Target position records
________________
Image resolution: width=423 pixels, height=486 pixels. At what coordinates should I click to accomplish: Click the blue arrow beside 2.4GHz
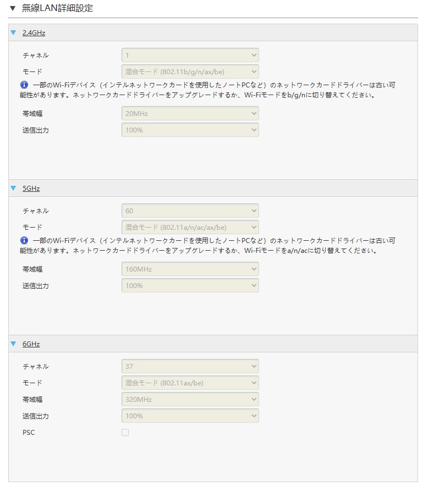point(13,33)
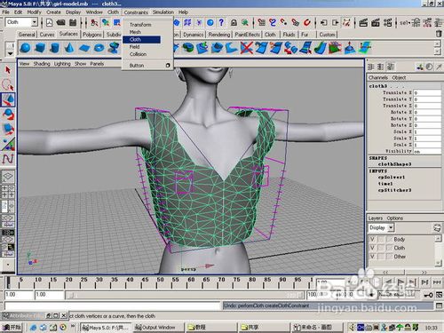This screenshot has width=444, height=333.
Task: Click the sphere primitive shelf icon
Action: click(26, 48)
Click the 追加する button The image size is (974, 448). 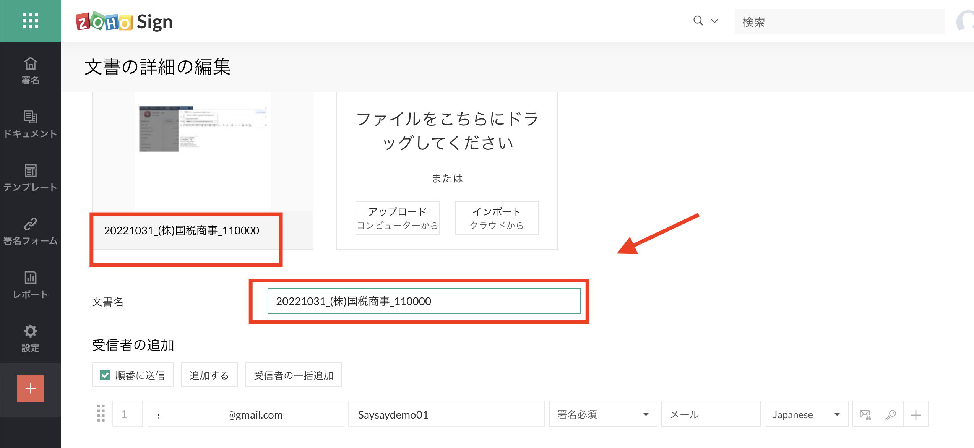(209, 375)
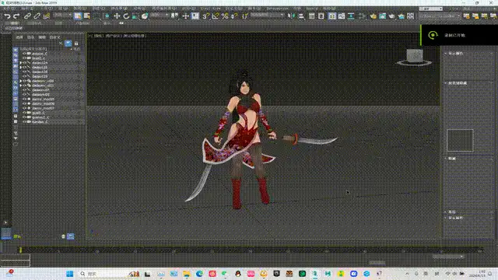Viewport: 498px width, 280px height.
Task: Toggle the Percent Snap icon
Action: (x=225, y=16)

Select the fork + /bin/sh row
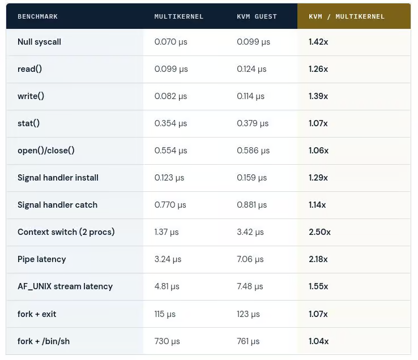(208, 341)
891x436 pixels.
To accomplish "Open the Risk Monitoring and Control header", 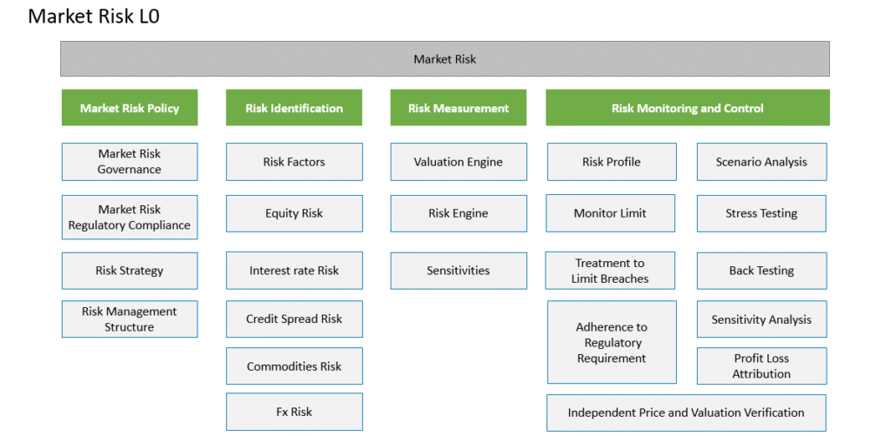I will click(x=687, y=107).
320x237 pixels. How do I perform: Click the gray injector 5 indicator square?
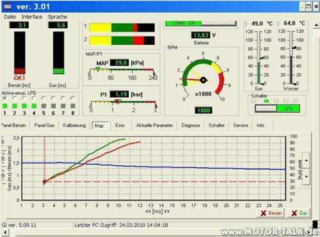click(x=44, y=106)
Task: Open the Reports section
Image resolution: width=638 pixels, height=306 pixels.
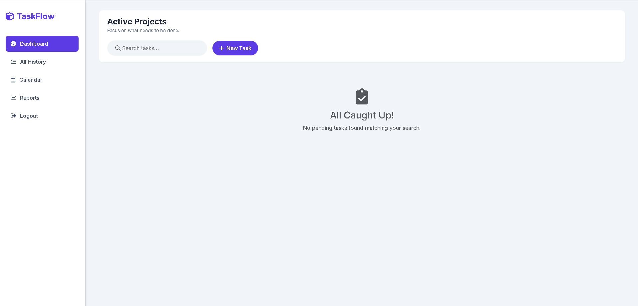Action: click(30, 98)
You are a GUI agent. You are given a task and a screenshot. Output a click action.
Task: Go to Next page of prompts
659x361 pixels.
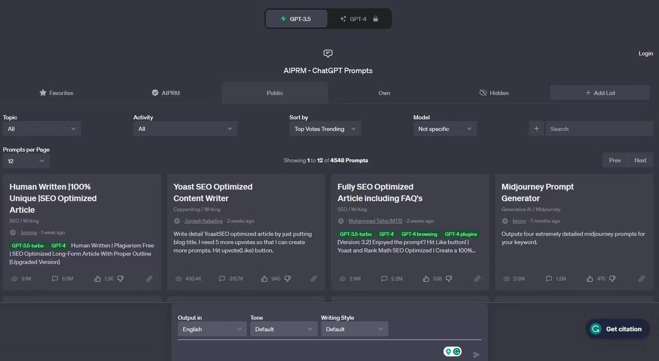tap(640, 161)
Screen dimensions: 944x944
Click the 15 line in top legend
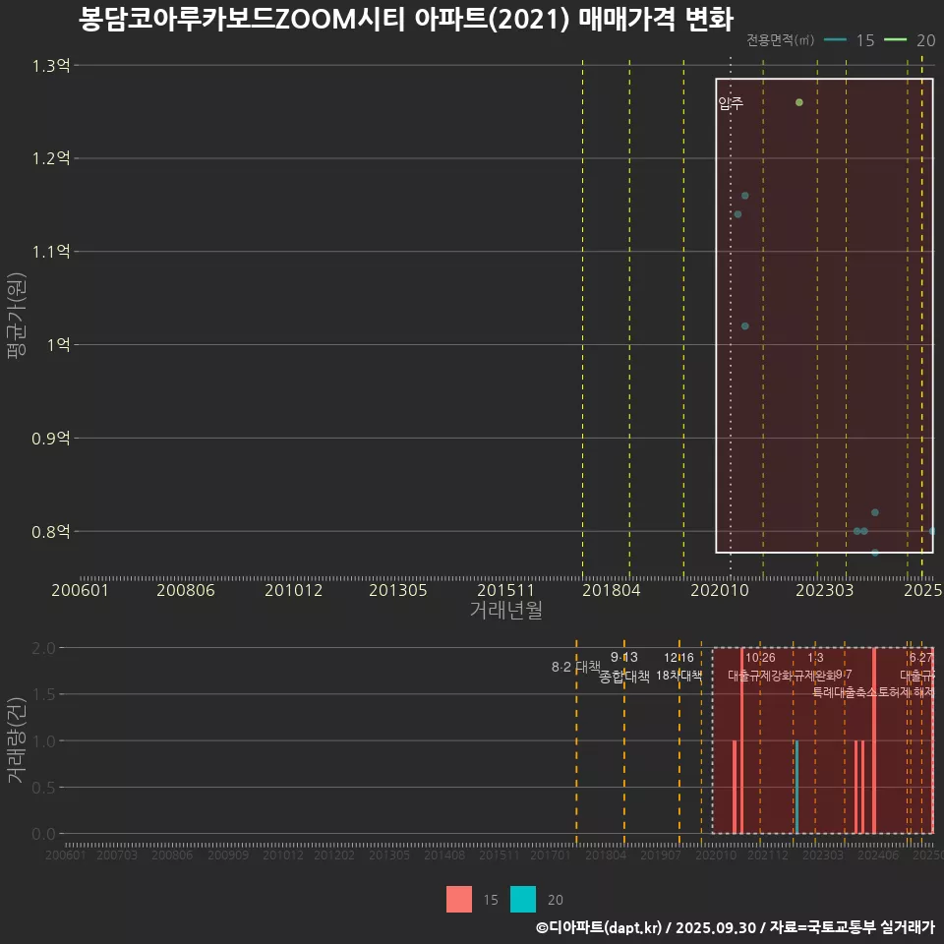pos(836,40)
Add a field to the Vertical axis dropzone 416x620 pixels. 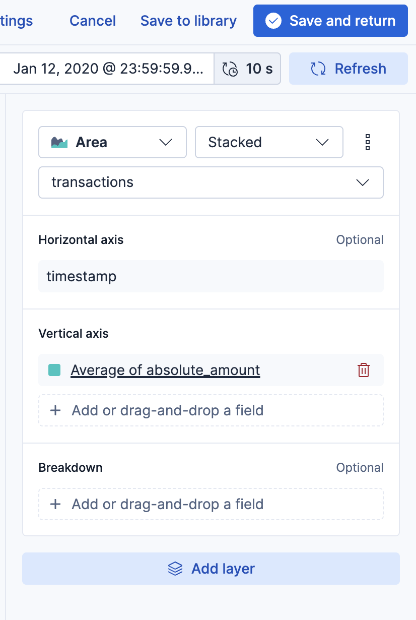coord(211,410)
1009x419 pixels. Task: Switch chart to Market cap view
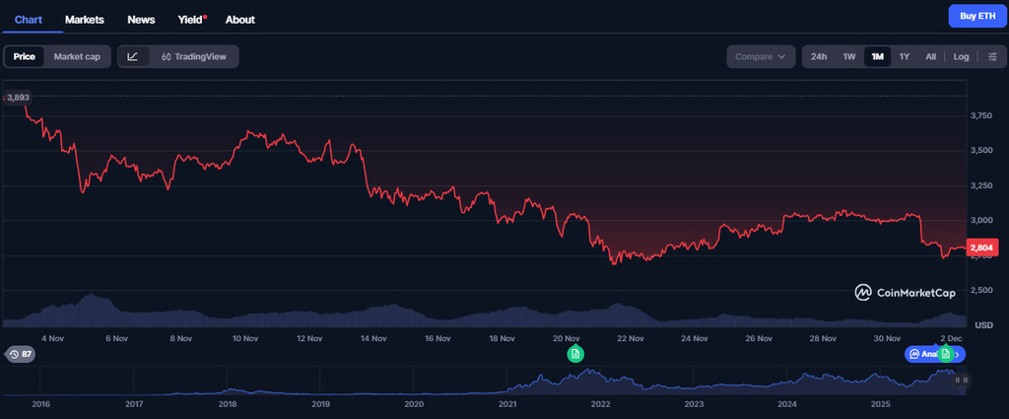77,56
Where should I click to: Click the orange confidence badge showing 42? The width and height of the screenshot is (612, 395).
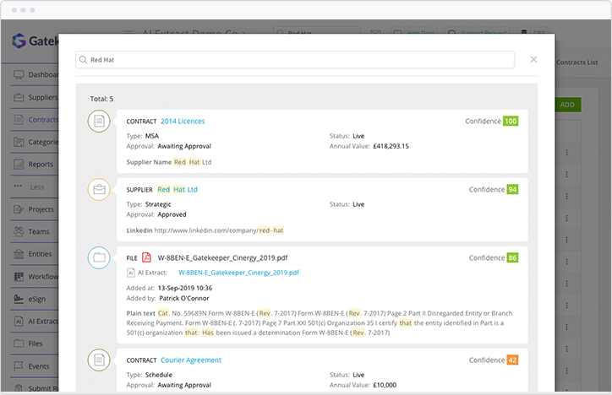(x=512, y=360)
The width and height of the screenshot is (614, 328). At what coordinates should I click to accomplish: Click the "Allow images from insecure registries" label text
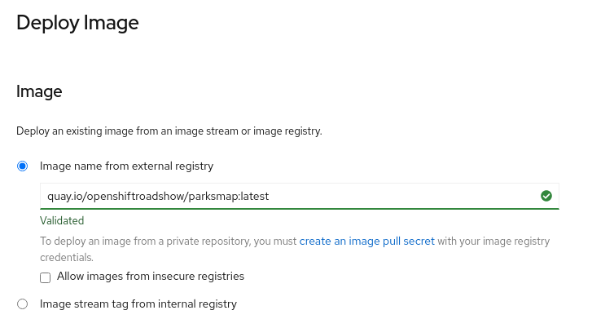151,277

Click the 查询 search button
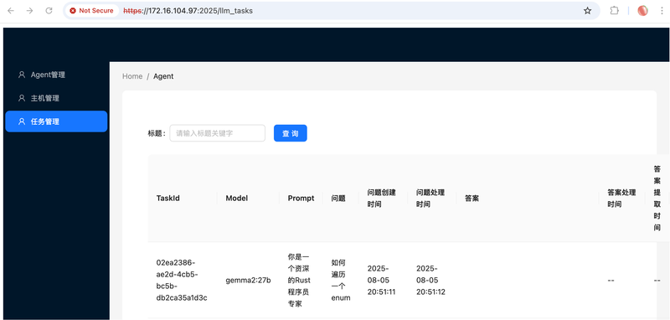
________________
- _AIM OF THE EXERCISE_:
Starting at the line that contains "320x237 pixels. How" and ending after the line that contains "pos(836,40)", repeat those lines word for word. Leave the pictures out of your answer.

- _EXERCISE SOLUTION_:
320x237 pixels. How do I perform: Click the gray injector 5 indicator square?
click(x=44, y=106)
Task: Open the Reports section
Image resolution: width=638 pixels, height=306 pixels.
Action: click(30, 98)
You are a GUI agent. You are given a task and a screenshot. Output a click action.
Task: Go to Next page of prompts
659x361 pixels.
tap(640, 161)
Screen dimensions: 944x944
Click the 15 line in top legend
pos(836,40)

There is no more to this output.